**MATERIAL ZUR AUFGABE:**
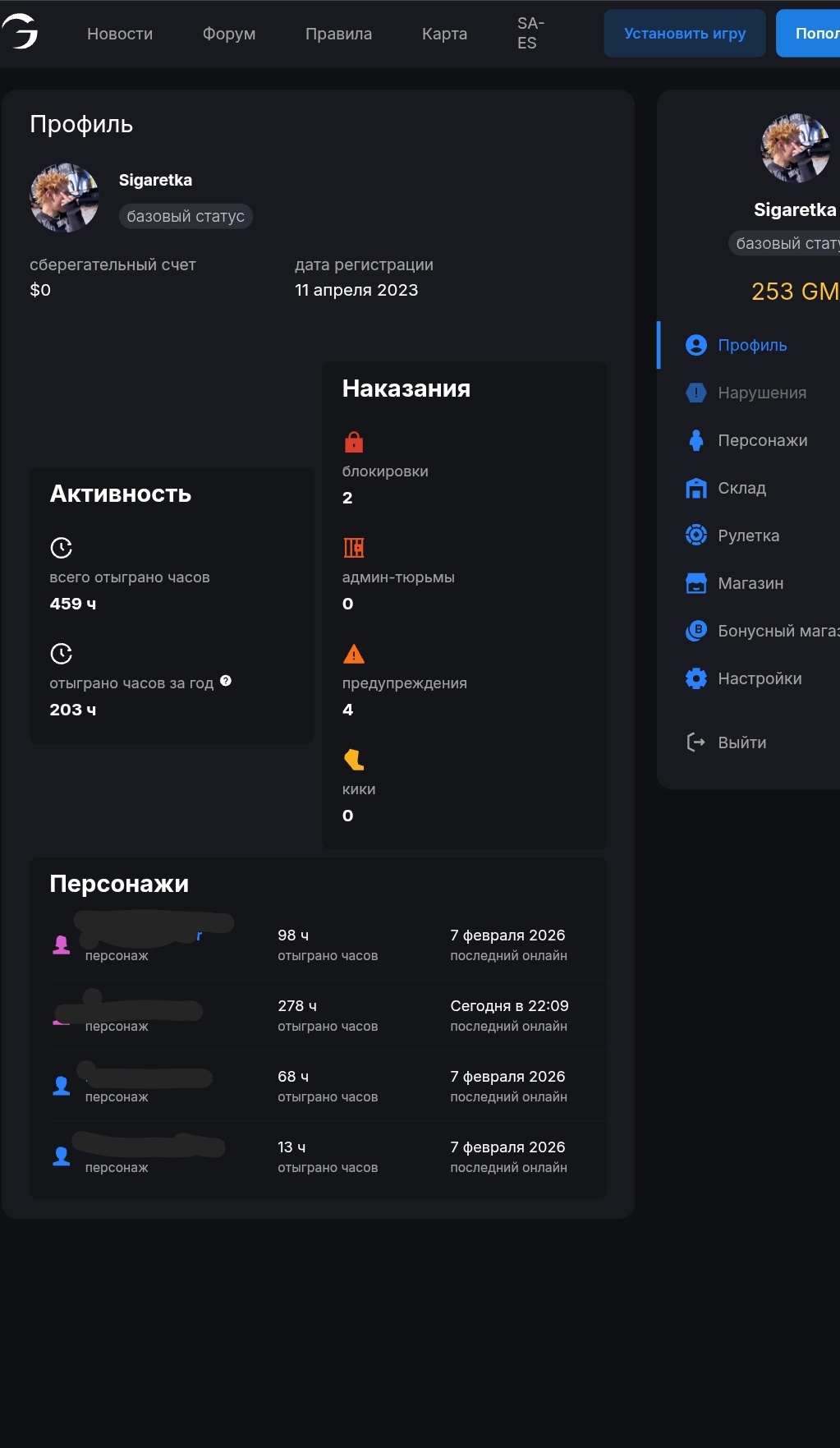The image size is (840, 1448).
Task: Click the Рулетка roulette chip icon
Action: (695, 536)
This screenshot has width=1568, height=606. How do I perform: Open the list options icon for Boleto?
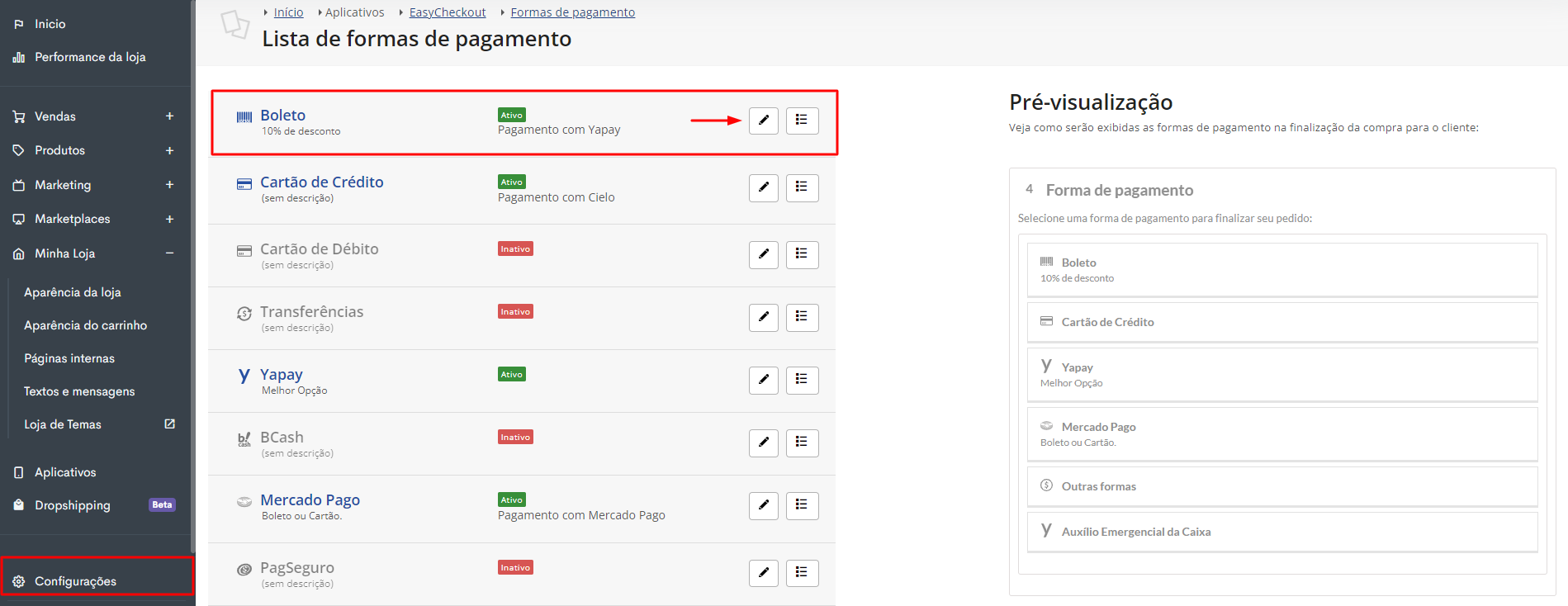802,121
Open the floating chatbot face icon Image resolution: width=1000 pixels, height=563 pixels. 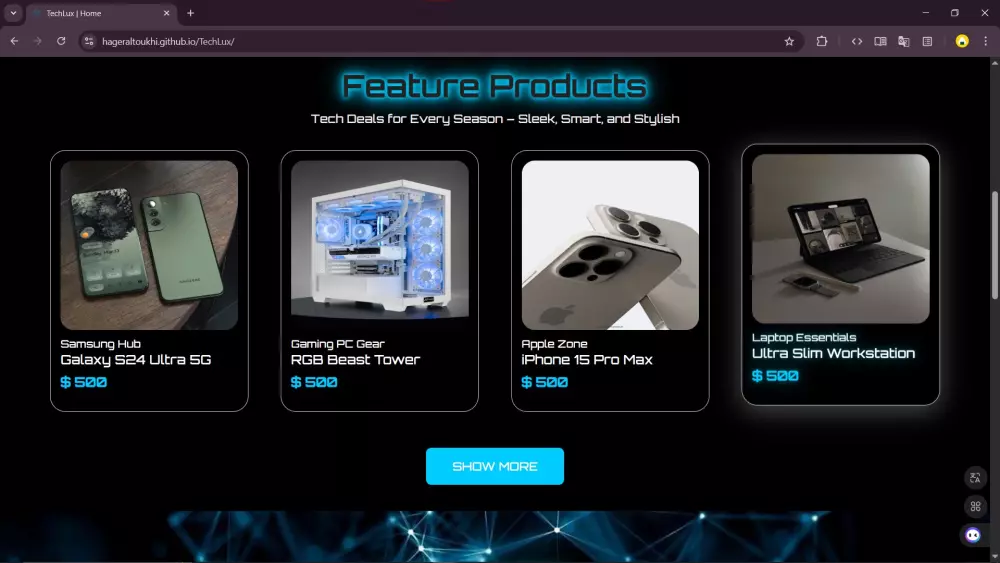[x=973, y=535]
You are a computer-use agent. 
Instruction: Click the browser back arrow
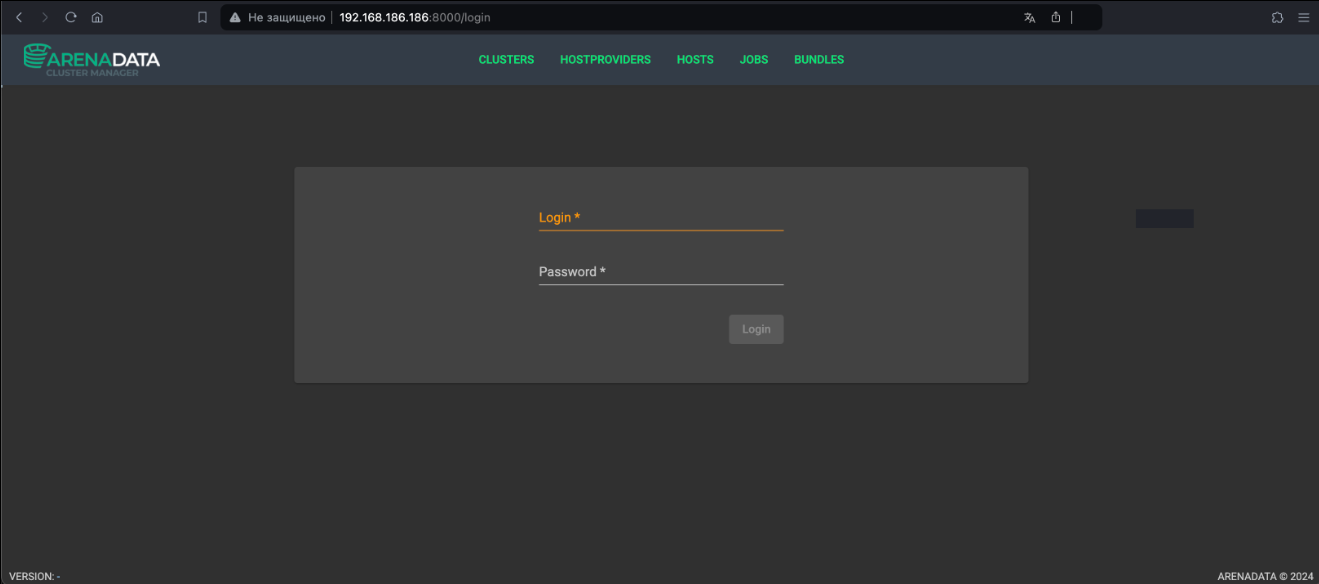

**AUFGABENSTELLUNG:**
Trage aus dem Material oben alle Zeilen zusammen, in denen das Wort „Click“ vorkommt. Achte dabei auf Groß- und Kleinschreibung.

**ANTWORT:**
Task: Click the Рулетка roulette chip icon
Instruction: Click the browser back arrow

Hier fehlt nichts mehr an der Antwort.